EXERCISE TEXT ::
○ ○ ○ ○ ○ ○ ○
Adding an entry to -P to show folders that still need to be created or counting folders in the same tally that does files (So it doesn’t look like it stalled out at 100% progress, when it’s still working)

Also maybe a warning when using --fast-list with team drives.
Something like this?

Warning: Rclone has detected that you’re using --fast-list with sync/copy/move to or from a Google Team Drive remote. Due to the way Team Drives currently cache the full directory listing there can be situations where Rclone is unable to see recently created files on the drive and cause the command to miss or re-copy files. Running the command without --fast-list should allow Rclone to properly detect all files on the remote. Waiting a currently unknown amount of time after a file has been uploaded (Estimated to be less than an hour) should also be effective.

0 Likes

#18

Maybe I could count these as Other or something like that… Normally rclone creates directories as part of the sync. Maybe doing that would be best rather than waiting until the end.

Fancy sending a PR for that? The only file that needs patching is drive.md?

0 Likes

#19

Yup, I can do that. Will take a read over it and likely submit later on this week.

0 Likes

#20

For the benefit of anyone else who comes across this.

The behavior of Team Drives and --fast-list appears to be worse than I initially thought.

I had to move 200k files between two team drives and adjust my scripts to match. It’s been over 2 days now and there are still files not showing up when using --fast-list on the new location. It seems to be indexing files at approx 1500-2000/hour. I don’t know if this speed is per account or per drive. I’ve got 8 such drives all currently in this status. I suspect a background operation in google drives that can only process the files so fast and add them to the main list.

Non --fast-list still operates normally and assuming nothing goes wrong I should be able to start using --fast-list again once google catches up.

0 Likes

#21

I wonder if there is something we could do to help with this.

The fact that without --fast-list you get the correct listings means that there must be bug somewhere…

Can you please make a new issue on github about this and we can investigate further.

0 Likes
○ ○ ○ ○ ○ ○ ○
SUPPLIED MATERIAL ::

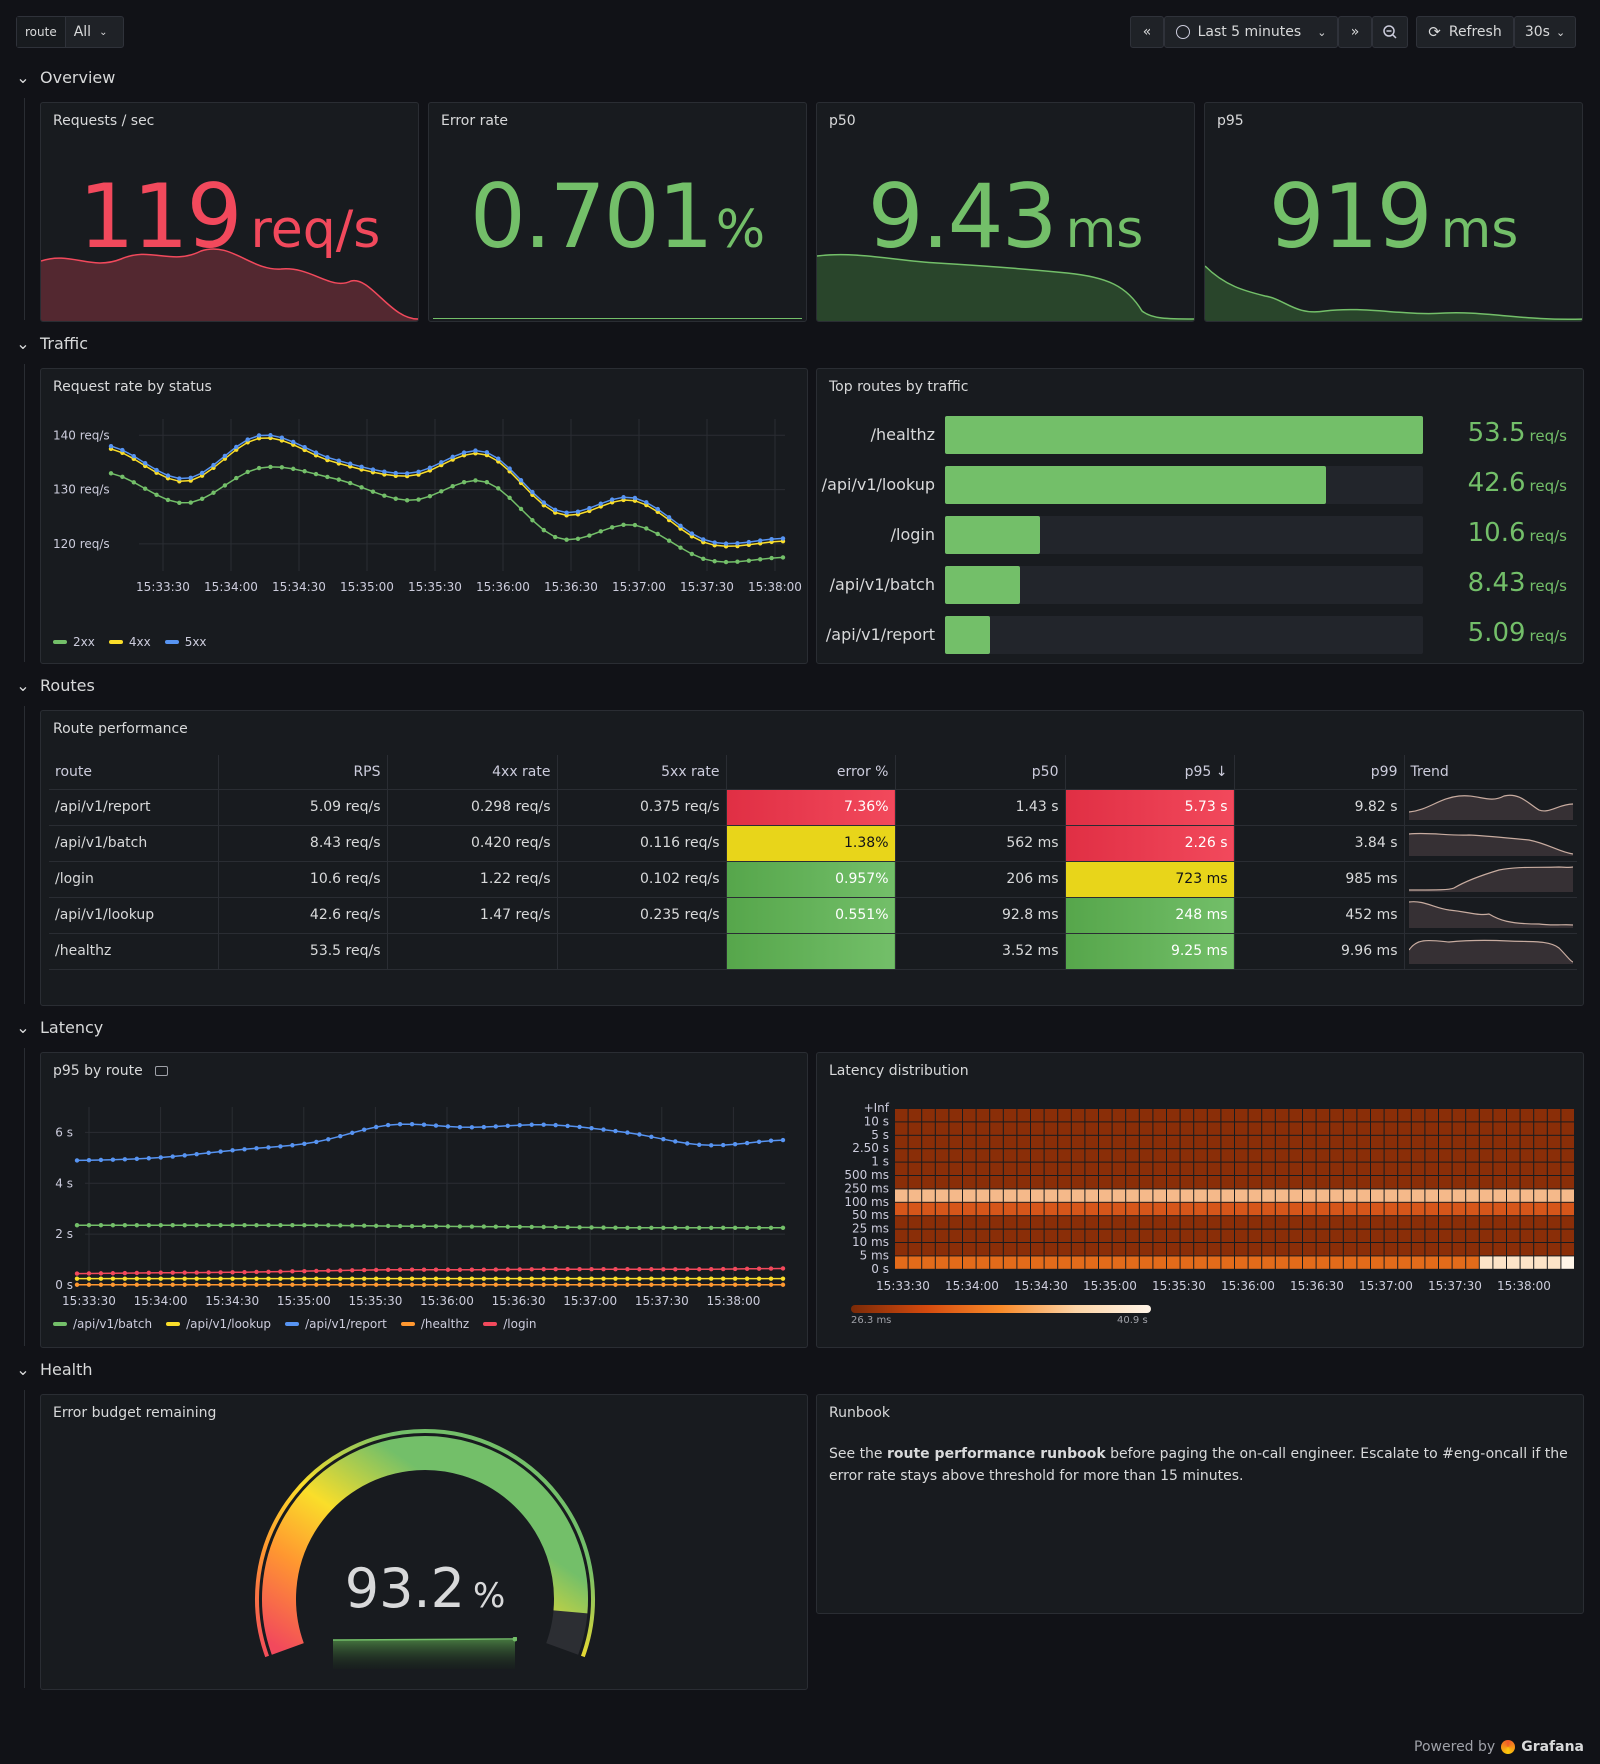 The height and width of the screenshot is (1764, 1600). I want to click on runbook-link: route performance runbook, so click(996, 1454).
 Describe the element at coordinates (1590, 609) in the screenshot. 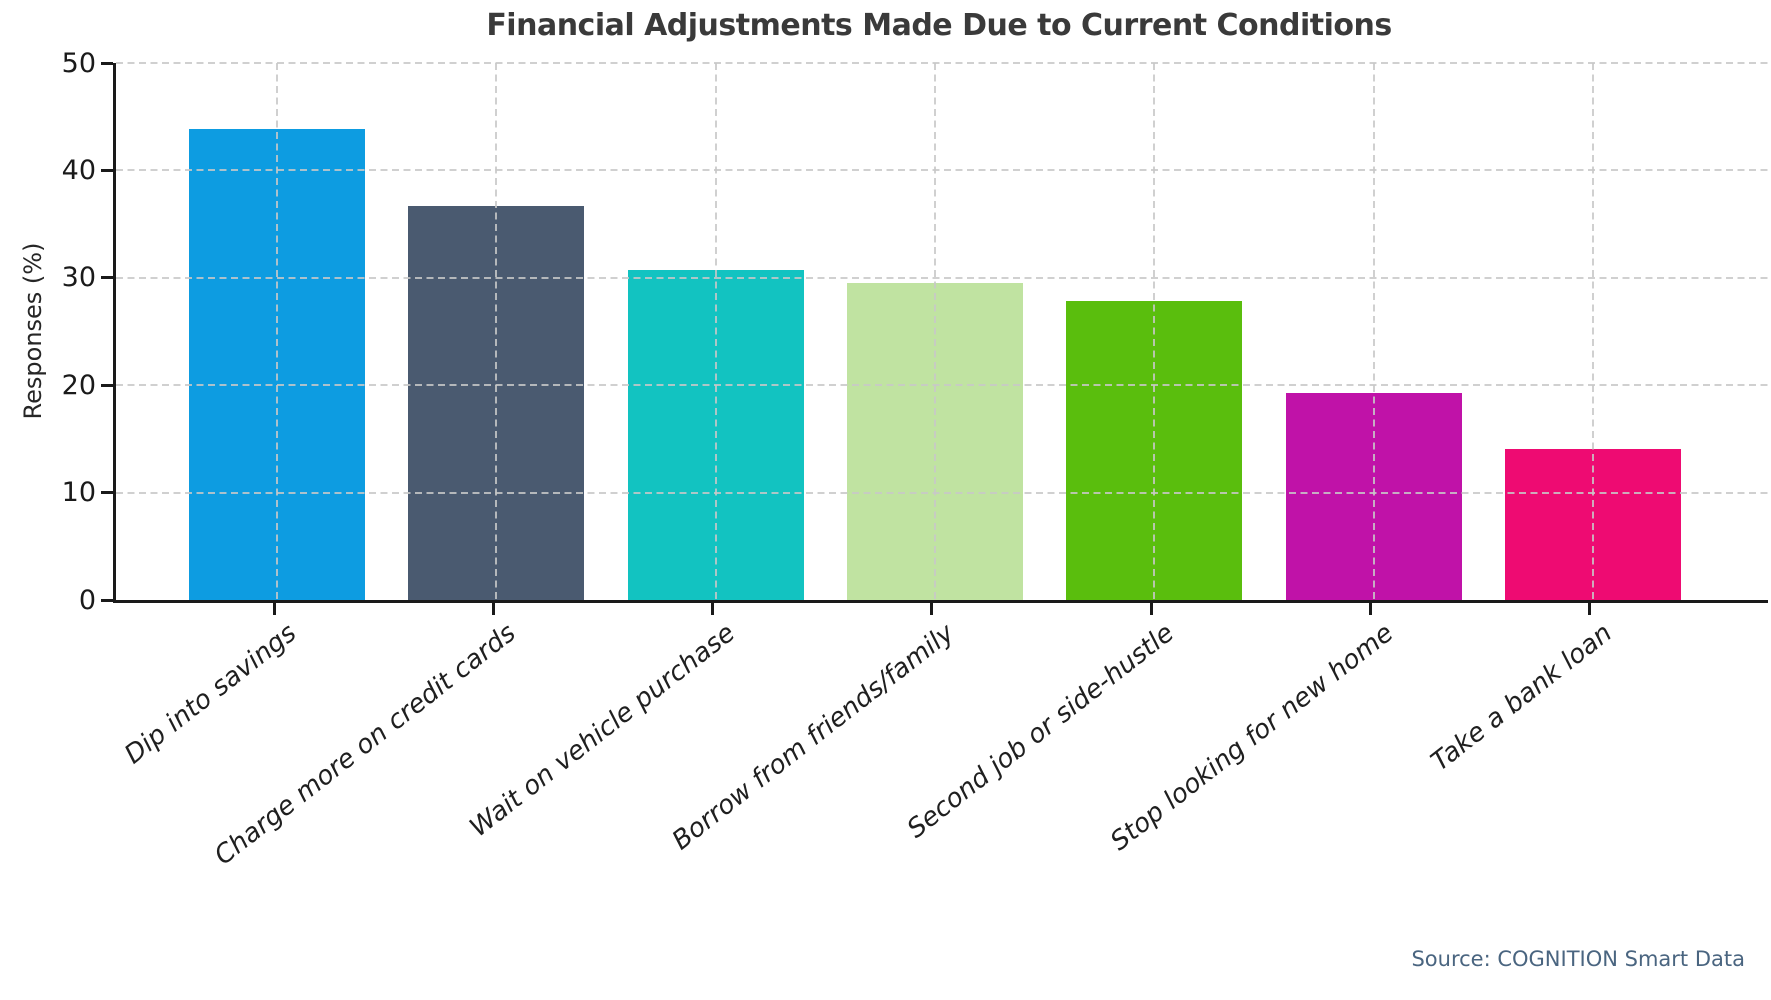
○ ○ ○ ○ ○ ○ ○
PARTS OF THE EXERCISE ::
**a.** Answer these from the rclone Team Drives thread, one line each:
(i) How many files had to be moved between two team drives?
(ii) Which file is named as the only one that might need patching?
(iii) How long does the proposed warning estimate the wait after an upload to be?
**b.** Please rewrite the rclone Team Drives thread, beginning at the words "Yup, I can do" and stopping after "the main list.", with "scripts" changed to "sync jobs".

SOLUTIONS TO EACH TASK ::
**a.**
(i) 200k files
(ii) drive.md
(iii) Less than an hour

**b.**
Yup, I can do that. Will take a read over it and likely submit later on this week.

0 Likes

#20

For the benefit of anyone else who comes across this.

The behavior of Team Drives and --fast-list appears to be worse than I initially thought.

I had to move 200k files between two team drives and adjust my sync jobs to match. It’s been over 2 days now and there are still files not showing up when using --fast-list on the new location. It seems to be indexing files at approx 1500-2000/hour. I don’t know if this speed is per account or per drive. I’ve got 8 such drives all currently in this status. I suspect a background operation in google drives that can only process the files so fast and add them to the main list.